Today is the last day of my Chef. He resigned as Executive Pastry Chef to become a full time teacher at the college. He is and will continue to be a wonderful and inspiring chef. He will succeed as a teacher because other than being talented in the kitchen, he is also charismatic, charming and someone who genuinely cares about his students and the future of the pastry industry. I wish him the best of luck and will miss him dearly.




Dear Chef,

I am so very proud of you. What a difficult decision to make but I am confident that you made the right choice for yourself at this moment in your life. How lucky the college is to have a teacher and chef like you. Your students will benefit immensely from your skills and knowledge. You are a huge reason why I am doing what I love today. Thank you.

As a student of yours two and a half years ago I was inspired to take a passion to the next level. You didn’t have to, but you invited me to your workplace to see at what a professional kitchen looked like. I am greatful for that and the many conversations that we have had about the culinary industry, restaurants, food and pastries. Your mentoring and countless answers to all my questions helped me take a leap of faith. I owe that to you as well as giving me the opportunity to prove myself in your kitchen. I hope I make you proud.

Working under you has helped me to respect ingredients, simplicity and traditional methods while embracing new trends and techniques. I am happy that you have showed me a level of standard and consistency this early on in my career. These are things which I will take with me wherever I go and continuously work on to perfect.

I will miss your sudden outbursts into song (usually with your own lyrics), the pokes in the ribs and your macarons (I would still like a private lesson, thank you). I will also miss your frantic manner when you see inconsistencies or flaws in our department. As I rolled my eyes many times (sorry Chef), I also had a huge amount of respect for your need for us to continuously improve. We are a tight knit group because of you, a Pastry Family. I don’t think many exist in the industry.

I value our friendship and our professional relationship. I know we will be in touch and I hope to have the opportunity to work with you again. Maybe one day, many years down the road I can return the favour and you can work for me? LOL! :)

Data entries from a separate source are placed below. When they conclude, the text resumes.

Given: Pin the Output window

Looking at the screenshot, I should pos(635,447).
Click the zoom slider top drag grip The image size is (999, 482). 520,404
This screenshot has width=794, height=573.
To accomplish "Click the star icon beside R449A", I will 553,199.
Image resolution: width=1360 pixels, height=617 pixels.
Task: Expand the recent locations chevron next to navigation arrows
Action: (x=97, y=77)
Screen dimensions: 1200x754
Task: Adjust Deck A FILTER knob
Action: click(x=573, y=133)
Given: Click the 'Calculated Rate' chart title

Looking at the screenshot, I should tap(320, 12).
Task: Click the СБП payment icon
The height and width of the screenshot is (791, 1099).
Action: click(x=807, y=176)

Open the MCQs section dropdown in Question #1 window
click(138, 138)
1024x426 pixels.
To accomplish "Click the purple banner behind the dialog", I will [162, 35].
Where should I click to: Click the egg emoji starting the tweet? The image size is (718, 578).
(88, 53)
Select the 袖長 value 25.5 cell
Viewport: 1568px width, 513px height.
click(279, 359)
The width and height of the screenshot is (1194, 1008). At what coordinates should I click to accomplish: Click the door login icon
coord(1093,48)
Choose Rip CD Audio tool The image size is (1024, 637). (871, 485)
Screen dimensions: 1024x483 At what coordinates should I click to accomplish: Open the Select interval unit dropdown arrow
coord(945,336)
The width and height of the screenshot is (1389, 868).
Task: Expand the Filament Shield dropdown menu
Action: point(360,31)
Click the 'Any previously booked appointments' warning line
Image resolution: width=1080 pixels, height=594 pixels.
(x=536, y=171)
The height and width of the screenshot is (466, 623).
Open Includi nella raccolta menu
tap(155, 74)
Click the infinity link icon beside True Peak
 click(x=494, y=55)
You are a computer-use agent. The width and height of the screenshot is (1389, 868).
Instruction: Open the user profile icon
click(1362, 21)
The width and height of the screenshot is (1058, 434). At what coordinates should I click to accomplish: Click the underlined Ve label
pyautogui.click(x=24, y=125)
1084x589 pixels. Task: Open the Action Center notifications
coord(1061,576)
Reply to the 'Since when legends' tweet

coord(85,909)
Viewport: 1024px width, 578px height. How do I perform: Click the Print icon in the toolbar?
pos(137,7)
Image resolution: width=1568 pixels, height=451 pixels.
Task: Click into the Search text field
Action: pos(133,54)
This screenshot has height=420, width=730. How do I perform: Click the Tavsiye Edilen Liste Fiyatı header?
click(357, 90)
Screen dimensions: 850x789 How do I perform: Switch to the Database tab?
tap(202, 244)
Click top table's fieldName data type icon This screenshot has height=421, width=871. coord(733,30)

With that being said, je vous souhait le meilleur au monde, je vous aime beaucoup et je suis tres fiere de vous.

Vous me manquez déjà.

xoxo Sam

Friday, December 11, 2009

Burnt

The last few weeks have been...well...hectic, crazy, fun, exhilarating, exhausting, exciting and...draining.

I've been working like mad. The holidays are a busy time, even more so if you work in the food industry. It's amazing how many parties and events I've been apart of yet have not attended. Work has seemed to monopolize all of my time and energy. I moved this week, apparently. I still have tons of things at my old place that are not even packed. I have no idea when I will be able to pack my shit. Oh man, not complaining....ok, maybe a little but this is the life that I have chosen and I DO love what I do.

Sixty plus hours a week and only one day off in over a month and a half is what's been going on. I think I've reached the point where I am not as productive. I find myself sometimes unfocused and slow. I do need to rest but how do I tell my employers that I cannot be there at their busiest time ever, when they really need me and I used to beg for hours during slow times? How? And come January, when it's slow I'll be scraping for nickels and dimes. - You just don't! Ten more days until a day off.

I've burnt out. That's done, but this is what keeps me going:
  • I love what I do
  • I adore a lot of the people I work with
  • the vibe in the kitchen
  • the madness and chaos that patrons do not see
  • hugs and kisses
  • the sense of pride when I create something delicious and beautiful
  • pride
  • being a part of a team that is going through the same intensity
  • the hope that I will learn something new
  • the hope that my effort and dedication will lead me to a better place
  • butter, sugar and chocolate - come on now!
  • useless yet amusing banter of cooks and chefs
I don't need to keep reminding myself of why I do what I do, I feel it in my heart every day that I wake up. No pain no gain, right? Well I definitely feel the pain.